新しい創傷治療:消えた天使

《消えた天使》 ★★(2007年,アメリカ)


 なんていうのか,座り心地が悪いというか,素直に感想をまとめにくい映画である。その理由は多分,少女誘拐事件と連続快楽殺人という二種類の犯罪がゴチャゴチャになっていて,その事件を調べる主人公が実は警察官でもなんでもない普通の公務員で,それなのに「ダーティー・ハリーだってこんなに強引なことはしなかったよ」というようなムチャクチャな捜査活動を行い,おまけに常に銃を携帯し,たまたま目をつけた性犯罪者が犯罪に関わっていたから事件を解決できただけ,という,脚本段階での決定的な勘違いを放置したまま映画にしてしまったからだ。
 要するに,最後まで見ても「性犯罪者が更正するわけがないんだから世の中に出て来れないようにしろ」と言いたいのか,「連続快楽殺人犯はこんなに恐ろしい」と言いたいのか,よくわからない点が難点なのだ。つまり,映画としての方向性が最後まではっきりしないのである。

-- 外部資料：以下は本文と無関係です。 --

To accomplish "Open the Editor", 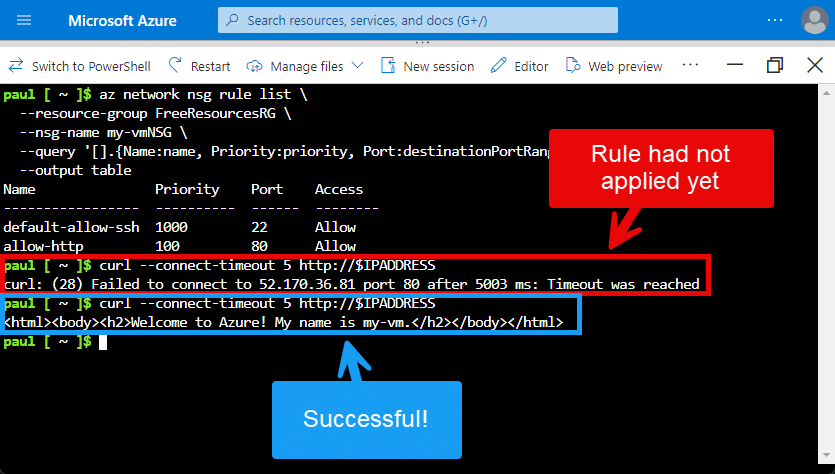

 もちろん,「謎解き系サイコスリラー映画+ホラー風味映画」という風に見ればそこそこ楽しめるのだが,何しろ主人公を演じるのがリチャード・ギアであるため,どうしても本格的ヒューマンドラマのように見てしまうんだよね。だから余計に,基本的な作りの甘さ,雑さが目立ってしまう。

 多分,主人公を退職間近の警官にして,真犯人以外の連中を性犯罪者に特定せずに普通の(?)チンピラか裏社会の人間たちという設定にして作り直せば,もうちょっとましでいい映画になりそうである。

 もちろん,性犯罪者は更正が難しく,再犯率が極めて高いのは周知の事実だ。例えば,若い男性にしか性的興味を持たない男に対し,オッパイの大きな熟女ってのもいいもんだぞ,と説得しても無駄なのと同じ。
 そのため,アメリカのミーガン法のように出所した性犯罪者が今どこにいるかを公開している国や,強制的に断種している国や,体内にGPSを埋め込んでしまおうという国もあるわけである。


 主人公は,過去に性犯罪を起こしたとして登録されている人間の監視をする役所に長年勤めてきた捜査官のバベッジ(リチャード・ギア)。彼は職務に忠実すぎてすぐに暴走してしまい,性犯罪者更正組織から常に抗議を受け,役所ではもてあまし気味だ。そんな彼も,退職まであとわずかな日を残すだけになっていた。そこに,後任となる女性,アリソンが配属され,彼はアリソンの教育係となり,二人はともに行動する。

 そんなところに,17歳の少女の行方不明事件が起こるが,手がかりがほとんどなく,警察の捜査は難航する。バベッジは犯人が自分が監視を続けている前科者だろうと直感し,アリソンを伴って独自の捜査を始める。しかし,あまりに強行的で規則を無視し,手荒なことも辞さない彼の捜査に対し,アリソンは疑問を感じていく。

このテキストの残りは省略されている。